While the quality of your ingredients will always affect the outcome of your cooking efforts, some ingredients have more of an impact than others. The fewer ingredients a recipe calls for, the more the provenance, freshness and overall quality of each ingredient will matter.
This traditional French onion tart relies on only a handful of ingredients to build its rich, savoury flavour – onions, thyme, olives and anchovies – and it’s the latter ingredient that provides the biggest hit of flavour.
If your history with anchovies has so far been limited to dry, salty and hairy grey lumps baked onto a pizza, or thin, fishy-smelling brown fillets pulled from an oil-filled bottle, then you’ve never properly experienced this magnificent fish.
Bright, complex and rich with umami, quality anchovy fillets should be plump, pink-hued and only subtly salty, and shouldn’t leave you with a ‘fishy’ aftertaste.
Pulled from the best fishing grounds on the Spanish Cantabrian coast and packed in olive oil, our plump, pink Cantara anchovies are umami-rich and subtly salty with a clean aftertaste.
While traditional pissaladiere recipes have the tart baked with olives and anchovies already distributed over the sauted onion, we prefer adding them when the tart has been baked and cooled slightly to preserve the complexity of their flavour and their beautiful pink hue.
For a quick version of this recipe, replace the yeasted dough with sheets of puff pastry.
Cook the onions and extra virgin olive oil over a very low heat in a saucepan, deep frying pan, cast iron pot or wok until translucent and just beginning to brown (about 30-45 minutes). Cooking the onions too quickly will risk making them bitter, while slow-cooking will bring out their natural sweetness. Add a little salt to season.
Prepare the dough by rubbing the cold butter into the flour until it resembles coarse breadcrumbs. Mix through the hydrated yeast, egg and a pinch of salt, then transfer to a lightly-floured bench top and knead until it becomes a smooth dough. Transfer the dough to a clean bowl, cover with a tea towel, and leave somewhere warm and draft-free for one hour or until it doubles in size.
Preheat your oven to 180C.
Roll the dough out into a rough rectangle and transfer to a baking tray lined with greaseproof paper. Brush the edges roughly with a little milk, then cover with a thick layer of the cooled onion mix, leaving a roughly 1cm edge around the outside.

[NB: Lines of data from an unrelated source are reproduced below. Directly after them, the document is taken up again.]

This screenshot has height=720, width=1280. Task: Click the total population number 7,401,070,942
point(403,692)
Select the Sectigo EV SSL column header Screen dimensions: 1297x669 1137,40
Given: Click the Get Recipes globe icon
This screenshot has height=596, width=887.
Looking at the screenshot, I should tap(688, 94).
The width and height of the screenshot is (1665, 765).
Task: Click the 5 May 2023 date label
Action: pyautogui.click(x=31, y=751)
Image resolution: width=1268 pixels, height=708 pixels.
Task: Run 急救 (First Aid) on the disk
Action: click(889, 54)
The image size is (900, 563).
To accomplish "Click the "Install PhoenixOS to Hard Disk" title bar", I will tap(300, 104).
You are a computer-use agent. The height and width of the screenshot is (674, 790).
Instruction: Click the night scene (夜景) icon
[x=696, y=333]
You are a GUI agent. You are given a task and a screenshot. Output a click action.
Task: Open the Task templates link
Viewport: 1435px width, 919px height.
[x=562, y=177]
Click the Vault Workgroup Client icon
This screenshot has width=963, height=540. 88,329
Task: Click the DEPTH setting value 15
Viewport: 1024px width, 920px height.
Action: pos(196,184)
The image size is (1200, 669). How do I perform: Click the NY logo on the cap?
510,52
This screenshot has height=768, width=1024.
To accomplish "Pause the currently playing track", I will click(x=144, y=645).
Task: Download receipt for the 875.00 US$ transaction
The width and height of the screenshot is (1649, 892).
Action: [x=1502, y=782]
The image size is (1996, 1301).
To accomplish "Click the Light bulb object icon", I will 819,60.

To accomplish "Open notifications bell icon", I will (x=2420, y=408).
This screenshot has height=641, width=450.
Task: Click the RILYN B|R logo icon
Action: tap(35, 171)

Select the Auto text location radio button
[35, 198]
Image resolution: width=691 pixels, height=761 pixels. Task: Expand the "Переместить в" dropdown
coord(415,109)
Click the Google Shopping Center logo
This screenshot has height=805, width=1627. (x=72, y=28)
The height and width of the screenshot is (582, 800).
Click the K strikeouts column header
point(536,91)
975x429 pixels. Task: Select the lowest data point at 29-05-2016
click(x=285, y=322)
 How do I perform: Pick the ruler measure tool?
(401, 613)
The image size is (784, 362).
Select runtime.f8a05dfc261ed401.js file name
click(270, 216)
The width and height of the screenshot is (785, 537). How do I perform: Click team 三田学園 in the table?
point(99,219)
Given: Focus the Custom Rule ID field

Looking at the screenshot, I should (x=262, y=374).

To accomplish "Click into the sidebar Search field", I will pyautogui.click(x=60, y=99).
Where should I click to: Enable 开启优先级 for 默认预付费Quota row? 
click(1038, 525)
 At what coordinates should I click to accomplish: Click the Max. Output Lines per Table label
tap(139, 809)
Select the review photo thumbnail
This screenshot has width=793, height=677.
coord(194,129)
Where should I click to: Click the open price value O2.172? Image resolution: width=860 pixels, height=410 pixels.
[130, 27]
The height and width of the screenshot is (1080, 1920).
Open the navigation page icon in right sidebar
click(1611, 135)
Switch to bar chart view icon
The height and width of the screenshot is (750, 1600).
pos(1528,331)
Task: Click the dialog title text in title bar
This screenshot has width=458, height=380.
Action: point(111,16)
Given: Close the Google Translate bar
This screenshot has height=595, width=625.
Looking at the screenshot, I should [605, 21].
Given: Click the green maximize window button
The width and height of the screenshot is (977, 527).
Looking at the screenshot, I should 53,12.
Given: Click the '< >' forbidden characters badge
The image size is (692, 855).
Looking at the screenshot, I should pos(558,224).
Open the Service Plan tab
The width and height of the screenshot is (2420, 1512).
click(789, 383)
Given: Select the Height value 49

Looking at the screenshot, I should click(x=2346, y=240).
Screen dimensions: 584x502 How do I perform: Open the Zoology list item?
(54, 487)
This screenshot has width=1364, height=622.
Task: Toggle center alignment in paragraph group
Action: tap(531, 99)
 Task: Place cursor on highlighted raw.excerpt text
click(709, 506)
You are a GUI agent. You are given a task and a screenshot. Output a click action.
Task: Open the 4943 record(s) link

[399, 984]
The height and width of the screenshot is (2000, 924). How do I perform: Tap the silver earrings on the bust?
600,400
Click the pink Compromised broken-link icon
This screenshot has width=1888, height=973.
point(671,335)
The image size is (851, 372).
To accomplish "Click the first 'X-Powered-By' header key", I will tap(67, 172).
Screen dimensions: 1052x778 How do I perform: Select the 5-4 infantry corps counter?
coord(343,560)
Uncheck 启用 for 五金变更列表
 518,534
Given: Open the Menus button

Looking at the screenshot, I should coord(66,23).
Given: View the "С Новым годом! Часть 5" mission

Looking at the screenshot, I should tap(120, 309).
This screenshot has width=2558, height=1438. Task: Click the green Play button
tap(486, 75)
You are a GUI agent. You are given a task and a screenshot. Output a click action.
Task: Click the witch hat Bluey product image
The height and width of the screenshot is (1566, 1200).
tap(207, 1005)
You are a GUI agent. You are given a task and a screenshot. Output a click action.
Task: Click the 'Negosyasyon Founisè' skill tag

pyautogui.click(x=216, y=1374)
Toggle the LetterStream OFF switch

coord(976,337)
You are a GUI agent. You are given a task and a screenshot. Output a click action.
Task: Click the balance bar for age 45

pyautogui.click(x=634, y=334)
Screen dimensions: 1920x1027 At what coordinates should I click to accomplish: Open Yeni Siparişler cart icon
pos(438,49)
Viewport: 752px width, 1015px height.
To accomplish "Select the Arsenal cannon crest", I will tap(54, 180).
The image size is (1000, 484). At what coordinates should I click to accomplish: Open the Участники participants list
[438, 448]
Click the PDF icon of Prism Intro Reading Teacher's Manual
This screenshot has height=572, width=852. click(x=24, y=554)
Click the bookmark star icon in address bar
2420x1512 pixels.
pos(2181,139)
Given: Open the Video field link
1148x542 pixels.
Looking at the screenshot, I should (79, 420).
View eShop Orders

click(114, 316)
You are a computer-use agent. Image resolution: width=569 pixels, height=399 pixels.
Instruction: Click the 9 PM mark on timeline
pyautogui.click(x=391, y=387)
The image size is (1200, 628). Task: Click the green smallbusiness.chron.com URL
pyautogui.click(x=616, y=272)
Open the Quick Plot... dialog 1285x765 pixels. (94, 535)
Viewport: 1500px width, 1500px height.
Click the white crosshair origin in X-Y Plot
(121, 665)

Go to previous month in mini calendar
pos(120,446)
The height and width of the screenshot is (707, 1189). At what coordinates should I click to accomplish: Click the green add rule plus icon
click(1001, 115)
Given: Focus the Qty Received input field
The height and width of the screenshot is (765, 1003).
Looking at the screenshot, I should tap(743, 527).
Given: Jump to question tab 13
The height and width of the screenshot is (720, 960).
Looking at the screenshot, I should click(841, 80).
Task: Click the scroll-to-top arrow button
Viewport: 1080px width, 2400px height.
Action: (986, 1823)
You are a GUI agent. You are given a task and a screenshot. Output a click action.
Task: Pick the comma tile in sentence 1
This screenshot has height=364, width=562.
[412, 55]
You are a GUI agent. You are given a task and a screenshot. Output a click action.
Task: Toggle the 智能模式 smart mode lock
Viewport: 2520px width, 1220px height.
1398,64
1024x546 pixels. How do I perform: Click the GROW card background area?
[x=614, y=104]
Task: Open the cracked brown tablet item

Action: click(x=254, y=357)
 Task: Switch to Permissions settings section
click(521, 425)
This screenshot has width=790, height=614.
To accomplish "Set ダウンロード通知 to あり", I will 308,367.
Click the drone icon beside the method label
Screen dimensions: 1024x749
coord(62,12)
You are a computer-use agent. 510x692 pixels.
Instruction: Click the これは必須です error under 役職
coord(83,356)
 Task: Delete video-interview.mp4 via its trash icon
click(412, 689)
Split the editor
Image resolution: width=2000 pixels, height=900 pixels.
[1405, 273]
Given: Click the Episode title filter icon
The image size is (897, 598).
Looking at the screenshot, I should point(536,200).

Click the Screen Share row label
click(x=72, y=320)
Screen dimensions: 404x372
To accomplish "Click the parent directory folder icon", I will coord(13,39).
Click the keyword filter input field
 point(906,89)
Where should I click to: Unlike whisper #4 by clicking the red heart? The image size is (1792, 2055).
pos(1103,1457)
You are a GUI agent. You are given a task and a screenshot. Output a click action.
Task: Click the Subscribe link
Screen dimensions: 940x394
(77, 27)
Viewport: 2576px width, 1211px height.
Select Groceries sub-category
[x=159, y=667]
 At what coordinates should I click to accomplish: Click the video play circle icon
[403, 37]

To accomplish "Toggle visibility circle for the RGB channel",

Bake the tart for 20 minutes, or until the dough has browned and the edges of some pieces of onion begin to blacken. Remove the tart from the oven and allow to cool for 30 minutes.
Lay the whole anchovies over the tart (a cross-hatch pattern is traditional, but we enjoy a more rustic feel), then dot the olives between them. Drizzle a little of the olive oil from the anchovy tin over the tart, sprinkle with fresh thyme leaves, then slice and serve warm.